Saliendo de la taberna y de camino a casa, el cielo ya delataba una mar algo inestable para mañana, pero no muy diferente de lo habitual durante los meses de invierno.
En la embarcación todo estaba preparado y solo quedaba dejar cinco piedras en el portal, a modo de aviso, para que el sereno a las cinco de la madrugada lo despertase como de costumbre.
Ropa de lana color azul marino, tupida y untada con esmero en aceite de linaza era la mejor prenda contra las inclemencias del tiempo en el mar.
Mientras esperaba a los tres marineros que le acompañaban en sus faenas de pesca, encendía su pipa cargada de aquel tabaco del cual él desconocía su procedencia y que a la vez tanto le relajaba durante todo un día de duro trabajo en la mar.

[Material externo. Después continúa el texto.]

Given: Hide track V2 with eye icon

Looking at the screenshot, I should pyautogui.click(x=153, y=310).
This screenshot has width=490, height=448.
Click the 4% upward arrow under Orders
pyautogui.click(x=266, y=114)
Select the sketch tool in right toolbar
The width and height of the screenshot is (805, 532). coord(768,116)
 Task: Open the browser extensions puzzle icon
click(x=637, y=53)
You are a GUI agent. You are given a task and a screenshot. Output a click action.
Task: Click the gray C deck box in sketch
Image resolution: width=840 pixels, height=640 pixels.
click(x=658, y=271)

Como si de un desafío a Neptuno se tratase, las olas y el estado de la mar iban empeorando por momentos. Genís ordenó seguir con la pesca y apurar al máximo el retorno a puerto. La navegación ya era muy complicada en un mar deshecho y en el que los marineros perdían el control de su propio equilibrio y el gobierno de la embarcación en manos ya de la deriva. Mientras, en el puerto, otros cautos pescadores que ya habían retornado, amigos y familiares, se amontonaban viendo ante sus ojos como aquella barca de pesca, la más importante del lugar, era incapaz de dominar aquella mar brava.

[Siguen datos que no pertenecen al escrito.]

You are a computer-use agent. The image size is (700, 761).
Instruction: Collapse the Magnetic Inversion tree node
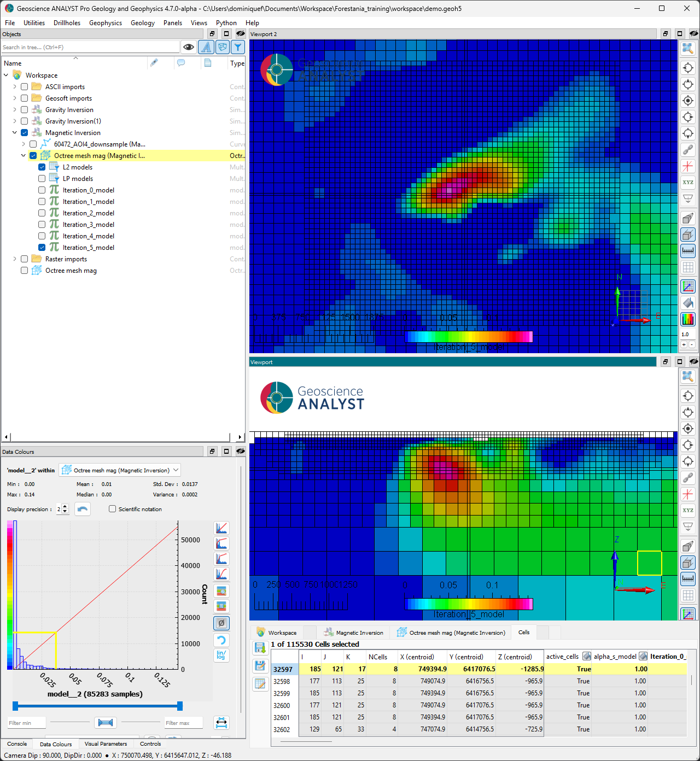(15, 133)
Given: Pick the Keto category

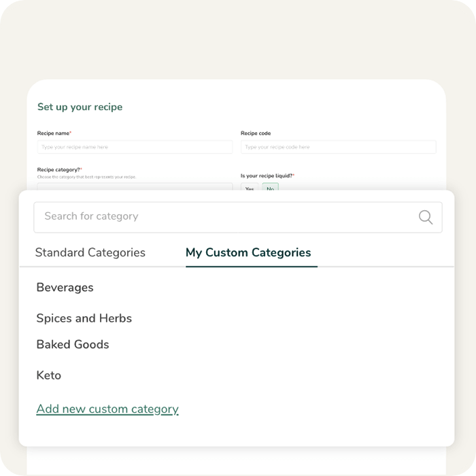Looking at the screenshot, I should [x=49, y=375].
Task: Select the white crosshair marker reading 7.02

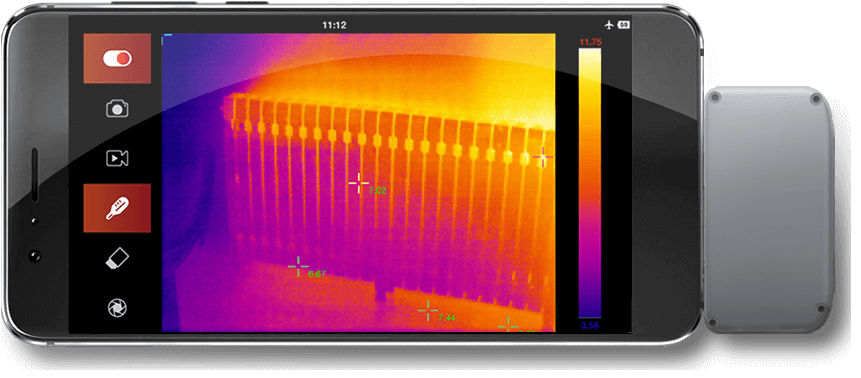Action: click(359, 183)
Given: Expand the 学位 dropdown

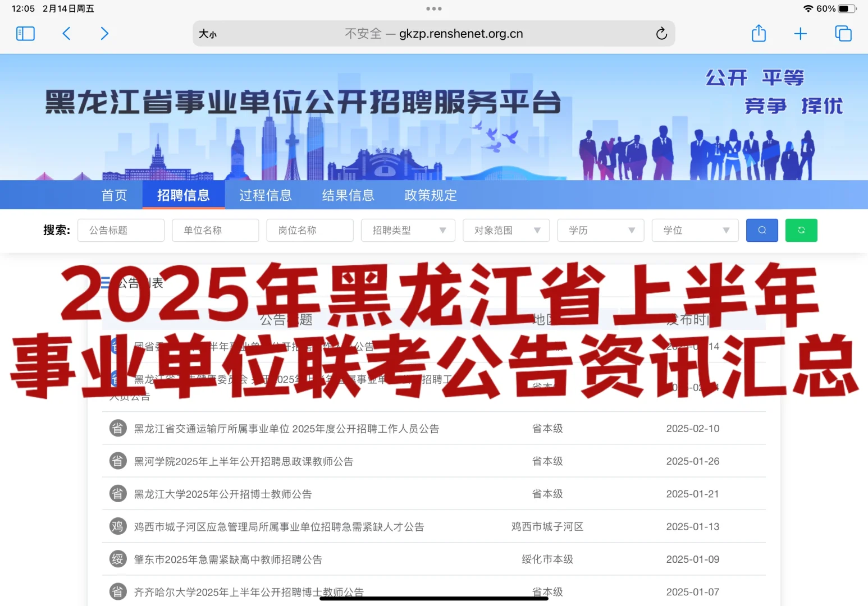Looking at the screenshot, I should click(695, 230).
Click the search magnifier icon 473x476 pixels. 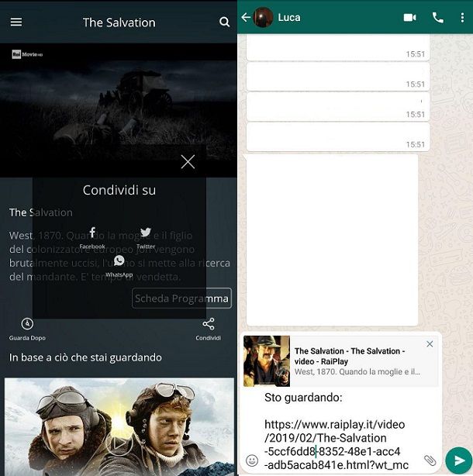[225, 22]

Los gritos desesperados de socorro no llegaban a destino, los cabos lanzados desde el muelle tampoco conseguían llegar a su meta, a los pocos minutos el barco pesquero con sus 4 tripulantes se estrellaban contra las rocas perdiendo la vida ante sus seres más queridos sin que nadie hubiese logrado hacer nada por ellos.
Sus cuerpos permanecen desde el 20 de Noviembre de 1900 en el cementerio, sin inscripciones en las tumbas, en lo alto de la colina del pequeño pueblo pesquero.